2018 Capital Fringe Review: ‘The Body of a Woman as a Battlefield in the Bosnian War’

2000FeetUp Theatre Company is a new Iranian-Canadian theatre helmed by director Siavash Shabanpour. The company is based in Toronto and has brought Romanian-French playwright Matei Visniec’s 1997 work about the Bosnian genocide to North America for the first time, and mostly succeeds.

The Bosnian War began in 1992 when Bosnia-Herzegovina declared independence from the former Yugoslavia (now Serbia). Over the next three years, Bosnian Serbs, backed by the Serbian government, committed what is considered the largest ethnic genocide in Europe since the Holocaust, against some 100,000 Croatian and Bosnian Muslim civilians. Visniec’s play is an impassioned plea for understanding post-war trauma, focusing on the use of rape as a weapon of terror and war.

The content of this play is truly horrifying, so Shabanpour and his company should be commended for trying to handle it as honestly as they can. The play itself needs some work – originally translated from French, it’s clunky and heavily expository, and difficult to sit through as a one-act. But the two actors are fantastic.

In effect, Body of a Woman may as well be two concentric solo shows, each starring a woman with a deep and rich inner life. Konstantina Mantelos plays Kate, an American psychologist who suffered a breakdown while working with a NATO team in Bosnia assigned to exhume mass graves. She requests a transfer and meets Dora (Anna Lytvynova), a woman suffering extreme trauma from a genocidal rape.

The acting was fantastic and the interplay between Mantelos and Lytvynova is gorgeous to watch. Yet the pregnancy plot is where I had the most trouble with the play. I didn’t like the character of Kate, and I’d be interested in seeing this play directed by a woman to see if that changes. Dora has become pregnant by her rape, and doesn’t want the baby. Kate continues to assert that she is not a doctor, but repeatedly pushes Dora to wait for an abortion. This is really uncomfortable to watch, especially after it has been established that her job is to lift her up and support her in her healing. I left feeling like Kate doesn’t – can’t – understand anything, despite her training as a psychologist.

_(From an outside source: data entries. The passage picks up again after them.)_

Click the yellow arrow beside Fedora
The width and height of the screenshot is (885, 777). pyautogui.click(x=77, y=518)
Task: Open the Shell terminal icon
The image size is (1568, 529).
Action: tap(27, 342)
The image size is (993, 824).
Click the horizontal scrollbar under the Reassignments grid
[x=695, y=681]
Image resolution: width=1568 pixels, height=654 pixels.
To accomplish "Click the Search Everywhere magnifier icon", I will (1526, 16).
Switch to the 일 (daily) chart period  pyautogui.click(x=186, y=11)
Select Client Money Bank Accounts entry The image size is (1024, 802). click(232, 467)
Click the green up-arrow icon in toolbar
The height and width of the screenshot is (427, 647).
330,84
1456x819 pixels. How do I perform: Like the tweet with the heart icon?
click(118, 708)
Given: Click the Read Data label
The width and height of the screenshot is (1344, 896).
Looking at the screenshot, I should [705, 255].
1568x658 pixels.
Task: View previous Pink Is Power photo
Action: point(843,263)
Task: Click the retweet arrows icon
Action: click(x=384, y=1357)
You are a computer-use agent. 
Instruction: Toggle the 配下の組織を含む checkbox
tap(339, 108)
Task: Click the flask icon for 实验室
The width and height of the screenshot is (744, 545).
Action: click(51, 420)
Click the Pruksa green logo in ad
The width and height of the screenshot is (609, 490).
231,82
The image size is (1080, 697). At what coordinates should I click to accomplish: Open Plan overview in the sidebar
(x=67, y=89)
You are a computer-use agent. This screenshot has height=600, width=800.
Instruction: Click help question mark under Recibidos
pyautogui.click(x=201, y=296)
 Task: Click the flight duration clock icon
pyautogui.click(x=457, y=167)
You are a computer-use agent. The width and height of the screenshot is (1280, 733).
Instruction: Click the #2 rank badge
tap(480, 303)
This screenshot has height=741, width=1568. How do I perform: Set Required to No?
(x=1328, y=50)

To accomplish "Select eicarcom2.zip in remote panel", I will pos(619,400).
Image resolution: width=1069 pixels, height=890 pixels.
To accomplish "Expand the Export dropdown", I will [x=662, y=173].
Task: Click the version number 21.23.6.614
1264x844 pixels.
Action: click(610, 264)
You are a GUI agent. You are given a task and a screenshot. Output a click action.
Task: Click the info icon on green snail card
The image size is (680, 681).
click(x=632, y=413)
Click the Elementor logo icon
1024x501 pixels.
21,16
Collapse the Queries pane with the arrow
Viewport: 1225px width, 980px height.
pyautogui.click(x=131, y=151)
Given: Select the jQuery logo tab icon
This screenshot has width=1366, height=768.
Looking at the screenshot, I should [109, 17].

It’s rough stuff. Important stuff, too, and they mostly handle the subject delicately, but something was lost. In other hands, perhaps, it has potential.

Running Time: 75 minutes, with no intermission.

The Body of a Woman as a Battlefield in the Bosnian War plays through July 17, 2018, at Arena Stage, Mead Center for American Theatre — 1101 6th St. SW, in Washington, DC. For tickets, call (866) 811-4111, or purchase them at the door or online.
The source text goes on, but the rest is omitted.